Serological Responses to Human Virome Define Clinical Outcomes of Italian Patients Infected with SARS-CoV-2

Abstract

Severe acute respiratory syndrome coronavirus 2 (SARS-CoV-2) is responsible for the pandemic respiratory infectious disease COVID-19. However, clinical manifestations and outcomes differ significantly among COVID-19 patients, ranging from asymptomatic to extremely severe, and it remains unclear what drives these disparities. Here, we studied 159 hospitalized Italian patients with pneumonia from the NIAID-NCI COVID-19 Consortium using a phage-display method to characterize circulating antibodies binding to 93,904 viral peptides encoded by 1,276 strains of human viruses. SARS-CoV-2 infection was associated with a marked increase in individual's immune memory antibody repertoires linked to trajectories of disease severity from the longitudinal analysis also including anti-spike protein antibodies. By applying a machine-learning-based strategy, we developed a viral exposure signature predictive of COVID-19-related disease severity linked to patient survival. These results provide a basis for understanding the roles of memory B-cell repertoires in COVID-19-related symptoms as well as a predictive tool for monitoring its clinical severity.

Figure 1.

Overview of viral exposure of the Brescia cohort. (A) Workflow of VirScan. (B) The total number of unique epitopes in non-COVID and COVID-19 cases. (C) Prevalence of viruses of 156 COVID-19 cases (left), the number of unique epitopes of moderate, severe and critical groups of patients (middle 3 panels) as well as the composition of prevalence of the three groups of patients (right). (D) Antibody reactivity of all the epitopes presented in at least two cases. Each row represents an epitope while each column stands for one CODIV-19 case. −log10 (p-value) was used to measure the enrichment of peptide. (E) The total enrichment of all epitopes in the moderate, severe, and critical groups. Log transformation was applied. In violin plots, boxes span the interquartile range; lines within boxes represent the median; the width of violin plots indicates the kernel density of values.

Figure 2.

SARS-CoV epitope reactivity in moderate, severe, and critical cases. (A) Total reactivity of all SARS-CoV epitopes in non-COVID and COVID-19 cases. Log transformation was applied. (B) Antibody reactivity of 85 SARS-CoV epitopes. Each row represents the significant peptide tiling corresponding to spike protein (1–1255) and nucleocapsid protein (1–422).

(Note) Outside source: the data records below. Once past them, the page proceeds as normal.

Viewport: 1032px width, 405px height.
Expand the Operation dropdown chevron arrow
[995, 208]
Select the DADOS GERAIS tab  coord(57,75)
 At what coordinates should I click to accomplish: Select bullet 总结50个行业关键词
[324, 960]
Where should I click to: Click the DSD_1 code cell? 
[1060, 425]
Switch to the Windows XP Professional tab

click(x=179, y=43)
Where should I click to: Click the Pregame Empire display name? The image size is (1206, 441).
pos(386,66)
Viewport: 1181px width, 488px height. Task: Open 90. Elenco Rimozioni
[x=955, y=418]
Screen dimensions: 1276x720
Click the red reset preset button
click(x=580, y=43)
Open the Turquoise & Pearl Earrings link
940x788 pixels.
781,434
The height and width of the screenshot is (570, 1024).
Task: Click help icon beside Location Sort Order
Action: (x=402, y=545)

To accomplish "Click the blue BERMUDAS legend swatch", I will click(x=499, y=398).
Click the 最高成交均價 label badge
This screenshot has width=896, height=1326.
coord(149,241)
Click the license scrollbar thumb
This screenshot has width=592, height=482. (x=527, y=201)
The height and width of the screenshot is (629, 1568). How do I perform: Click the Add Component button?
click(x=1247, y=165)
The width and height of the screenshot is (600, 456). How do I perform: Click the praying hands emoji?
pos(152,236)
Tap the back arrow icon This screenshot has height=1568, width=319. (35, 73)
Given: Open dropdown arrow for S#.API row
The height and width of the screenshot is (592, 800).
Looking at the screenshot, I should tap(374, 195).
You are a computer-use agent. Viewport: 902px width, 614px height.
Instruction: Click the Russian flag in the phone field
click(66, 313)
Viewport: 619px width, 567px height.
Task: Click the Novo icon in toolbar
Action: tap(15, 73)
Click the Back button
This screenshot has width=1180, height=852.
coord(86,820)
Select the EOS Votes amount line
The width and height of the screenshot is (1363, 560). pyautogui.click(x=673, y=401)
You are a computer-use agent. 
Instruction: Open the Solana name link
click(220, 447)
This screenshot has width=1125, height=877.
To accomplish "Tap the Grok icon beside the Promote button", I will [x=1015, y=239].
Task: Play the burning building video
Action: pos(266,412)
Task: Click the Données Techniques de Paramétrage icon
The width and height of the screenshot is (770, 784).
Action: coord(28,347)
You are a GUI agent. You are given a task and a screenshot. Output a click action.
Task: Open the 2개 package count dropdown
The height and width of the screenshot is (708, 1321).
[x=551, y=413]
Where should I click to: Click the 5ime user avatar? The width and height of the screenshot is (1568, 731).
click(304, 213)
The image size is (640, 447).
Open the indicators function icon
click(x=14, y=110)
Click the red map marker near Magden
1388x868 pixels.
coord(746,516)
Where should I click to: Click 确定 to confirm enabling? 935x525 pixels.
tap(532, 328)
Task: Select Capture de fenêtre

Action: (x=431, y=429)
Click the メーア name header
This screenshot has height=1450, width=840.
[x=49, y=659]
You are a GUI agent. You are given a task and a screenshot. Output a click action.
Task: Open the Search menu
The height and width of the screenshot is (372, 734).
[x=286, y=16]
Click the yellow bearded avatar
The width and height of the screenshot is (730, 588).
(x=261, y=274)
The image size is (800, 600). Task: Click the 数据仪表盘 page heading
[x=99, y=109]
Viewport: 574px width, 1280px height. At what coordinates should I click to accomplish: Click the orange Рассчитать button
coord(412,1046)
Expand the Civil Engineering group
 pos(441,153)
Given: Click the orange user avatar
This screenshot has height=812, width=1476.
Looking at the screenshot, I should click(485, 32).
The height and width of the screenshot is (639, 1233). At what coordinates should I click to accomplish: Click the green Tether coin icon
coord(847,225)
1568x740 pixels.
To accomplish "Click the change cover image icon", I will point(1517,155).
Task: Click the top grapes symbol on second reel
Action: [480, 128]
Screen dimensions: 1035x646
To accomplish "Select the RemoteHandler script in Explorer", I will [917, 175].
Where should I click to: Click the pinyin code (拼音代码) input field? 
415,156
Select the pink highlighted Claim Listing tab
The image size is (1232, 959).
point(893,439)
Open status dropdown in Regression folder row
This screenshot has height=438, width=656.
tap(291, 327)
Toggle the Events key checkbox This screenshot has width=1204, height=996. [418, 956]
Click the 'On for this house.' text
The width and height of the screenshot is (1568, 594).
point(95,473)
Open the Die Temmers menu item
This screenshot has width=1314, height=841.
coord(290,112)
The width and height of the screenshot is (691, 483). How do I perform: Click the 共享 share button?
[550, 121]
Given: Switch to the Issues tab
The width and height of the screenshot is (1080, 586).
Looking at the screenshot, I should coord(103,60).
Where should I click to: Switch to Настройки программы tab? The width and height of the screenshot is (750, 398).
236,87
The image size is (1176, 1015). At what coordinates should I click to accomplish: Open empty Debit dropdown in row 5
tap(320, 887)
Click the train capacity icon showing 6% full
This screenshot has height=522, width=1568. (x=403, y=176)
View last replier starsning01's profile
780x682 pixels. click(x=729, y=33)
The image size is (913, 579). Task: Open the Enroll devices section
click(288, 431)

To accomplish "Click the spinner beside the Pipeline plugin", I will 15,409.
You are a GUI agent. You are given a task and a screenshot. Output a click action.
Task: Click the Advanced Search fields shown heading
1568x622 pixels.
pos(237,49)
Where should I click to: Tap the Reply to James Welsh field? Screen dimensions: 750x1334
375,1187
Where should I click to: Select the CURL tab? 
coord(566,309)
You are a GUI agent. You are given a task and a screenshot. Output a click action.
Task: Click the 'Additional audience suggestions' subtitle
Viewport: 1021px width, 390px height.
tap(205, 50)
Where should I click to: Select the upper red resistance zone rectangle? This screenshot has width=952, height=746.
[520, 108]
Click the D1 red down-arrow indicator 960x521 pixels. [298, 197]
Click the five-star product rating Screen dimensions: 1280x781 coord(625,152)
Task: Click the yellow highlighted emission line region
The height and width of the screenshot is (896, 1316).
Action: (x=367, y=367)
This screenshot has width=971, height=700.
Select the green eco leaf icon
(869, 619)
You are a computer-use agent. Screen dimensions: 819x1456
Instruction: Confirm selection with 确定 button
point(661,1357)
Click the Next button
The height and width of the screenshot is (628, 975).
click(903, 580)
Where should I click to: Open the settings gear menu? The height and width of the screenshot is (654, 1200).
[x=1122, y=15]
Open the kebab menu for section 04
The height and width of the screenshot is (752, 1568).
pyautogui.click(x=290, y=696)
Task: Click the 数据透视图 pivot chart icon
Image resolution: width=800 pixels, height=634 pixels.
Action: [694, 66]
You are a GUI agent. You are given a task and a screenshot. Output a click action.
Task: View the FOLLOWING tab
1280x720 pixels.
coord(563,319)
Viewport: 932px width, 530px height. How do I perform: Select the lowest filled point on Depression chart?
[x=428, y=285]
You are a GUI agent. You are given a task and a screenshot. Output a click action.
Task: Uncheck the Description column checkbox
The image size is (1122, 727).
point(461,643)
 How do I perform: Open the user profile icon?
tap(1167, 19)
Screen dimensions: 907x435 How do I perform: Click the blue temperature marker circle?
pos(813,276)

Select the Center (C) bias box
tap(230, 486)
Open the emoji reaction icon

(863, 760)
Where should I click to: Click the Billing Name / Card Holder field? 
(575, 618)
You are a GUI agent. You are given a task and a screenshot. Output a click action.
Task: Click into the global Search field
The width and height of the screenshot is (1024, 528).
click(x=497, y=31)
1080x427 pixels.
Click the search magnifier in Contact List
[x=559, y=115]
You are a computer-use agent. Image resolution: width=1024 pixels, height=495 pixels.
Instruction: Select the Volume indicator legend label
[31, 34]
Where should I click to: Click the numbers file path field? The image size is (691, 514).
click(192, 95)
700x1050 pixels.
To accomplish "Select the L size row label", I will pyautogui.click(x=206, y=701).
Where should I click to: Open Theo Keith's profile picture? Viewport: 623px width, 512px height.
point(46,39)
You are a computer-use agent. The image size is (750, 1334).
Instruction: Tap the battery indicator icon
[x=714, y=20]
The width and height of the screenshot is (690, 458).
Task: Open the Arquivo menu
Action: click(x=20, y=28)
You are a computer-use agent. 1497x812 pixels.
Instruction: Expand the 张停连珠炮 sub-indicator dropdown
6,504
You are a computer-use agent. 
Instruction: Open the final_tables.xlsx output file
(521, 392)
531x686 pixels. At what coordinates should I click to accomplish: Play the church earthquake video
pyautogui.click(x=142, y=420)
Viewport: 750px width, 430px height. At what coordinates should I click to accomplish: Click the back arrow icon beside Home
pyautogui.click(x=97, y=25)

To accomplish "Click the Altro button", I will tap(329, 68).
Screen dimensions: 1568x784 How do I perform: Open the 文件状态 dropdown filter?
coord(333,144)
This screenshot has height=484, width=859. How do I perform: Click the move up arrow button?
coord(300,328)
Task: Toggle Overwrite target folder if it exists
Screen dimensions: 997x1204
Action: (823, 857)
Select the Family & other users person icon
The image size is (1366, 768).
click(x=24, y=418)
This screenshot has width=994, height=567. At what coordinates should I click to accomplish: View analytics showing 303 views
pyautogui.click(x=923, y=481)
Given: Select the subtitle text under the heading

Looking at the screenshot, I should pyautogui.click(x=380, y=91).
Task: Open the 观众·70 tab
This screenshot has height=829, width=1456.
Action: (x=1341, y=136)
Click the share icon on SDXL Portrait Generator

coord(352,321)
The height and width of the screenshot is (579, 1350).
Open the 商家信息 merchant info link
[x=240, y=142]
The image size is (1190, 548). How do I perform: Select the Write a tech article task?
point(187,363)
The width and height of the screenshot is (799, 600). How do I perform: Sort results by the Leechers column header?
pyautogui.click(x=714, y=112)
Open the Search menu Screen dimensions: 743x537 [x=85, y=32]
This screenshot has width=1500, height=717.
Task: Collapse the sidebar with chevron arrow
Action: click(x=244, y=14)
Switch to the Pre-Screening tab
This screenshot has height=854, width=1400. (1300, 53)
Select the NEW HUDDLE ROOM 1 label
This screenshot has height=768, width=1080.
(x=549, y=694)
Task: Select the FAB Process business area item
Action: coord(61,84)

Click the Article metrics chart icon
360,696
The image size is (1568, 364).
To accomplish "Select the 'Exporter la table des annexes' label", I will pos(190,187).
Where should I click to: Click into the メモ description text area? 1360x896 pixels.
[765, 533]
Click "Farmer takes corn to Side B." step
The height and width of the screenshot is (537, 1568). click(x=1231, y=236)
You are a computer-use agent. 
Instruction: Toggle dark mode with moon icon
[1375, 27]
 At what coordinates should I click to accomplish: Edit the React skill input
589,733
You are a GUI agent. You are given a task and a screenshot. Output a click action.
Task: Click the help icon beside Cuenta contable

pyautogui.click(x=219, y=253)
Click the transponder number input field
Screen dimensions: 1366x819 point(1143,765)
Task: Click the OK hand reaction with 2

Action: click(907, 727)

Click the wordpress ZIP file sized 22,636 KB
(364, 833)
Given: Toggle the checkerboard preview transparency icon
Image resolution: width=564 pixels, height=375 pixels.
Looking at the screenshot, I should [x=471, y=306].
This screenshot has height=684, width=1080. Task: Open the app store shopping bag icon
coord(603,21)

The color intensity of each cell corresponds to the scaled −log10(p value) measure of significance of enrichment for a peptide in a sample. (C) Organization of SARS-CoV-2 genome encoding various viral proteins. (D) B-cell epitope prediction score for spike and nucleocapsid based on the Immune Epitope Database and Analysis Resource (IEDB). (E-F) Sequence alignment of reactive peptides corresponding to spike (E) and nucleocapsid protein (F) of SARS-CoV and SARS-CoV-2. Only peptide sequences in the phage library are shown. Residues with perfect match are capitalized. Predicted epitopes by IEDB are highlighted. (G) Normalized EBS of spike (785–840, left) and nucleocapsid (141–196 right) proteins in moderate, severe and critical patients. (H) Normalized EBS of spike (785–840, left) and nucleocapsid (141–196 right) proteins in patients at different time points. In violin plots, boxes span the interquartile range; lines within boxes represent the median; the width of violin plots indicates the kernel density of values.

Figure 3.

Longitudinal progression of the normalized EBS across individuals. (A) Individual trajectories over time for patients grouped by disease severity (gray lines), which were averaged (solid blue line) and fitted by linear regression (dashed blue line; slope and standard error shown in the legend). Baseline refers to the first sample obtained after admission to the hospital. (B) Normalized EBS in SARS-CoV spike, nucleocapsid, and all SARS-CoV reactive proteins compared against the normalized EBS across all VirScan epitopes. (C) Heatmap showing the longitudinal progression of individual patients integrated across all three patient groups by disease severity.

Figure 4.

The development of a viral exposure signature predictive of disease severity. (A) XGboost with 10-fold cross validation for 100 iterations of balanced input data generated by ROSE. Each iteration showing the AUC value of training and cross validation sets. (B) COVID-VES signature consisted of 28 viruses that were selected in at least 50 of the 100 iterations predicted by XGboost. (C) Survival risk prediction based on COVID-VES signature viruses in low and high-risk patient groups. Survival time was based on days since admission. (D) The results from Cox proportional hazards regression analysis. ND, not determined.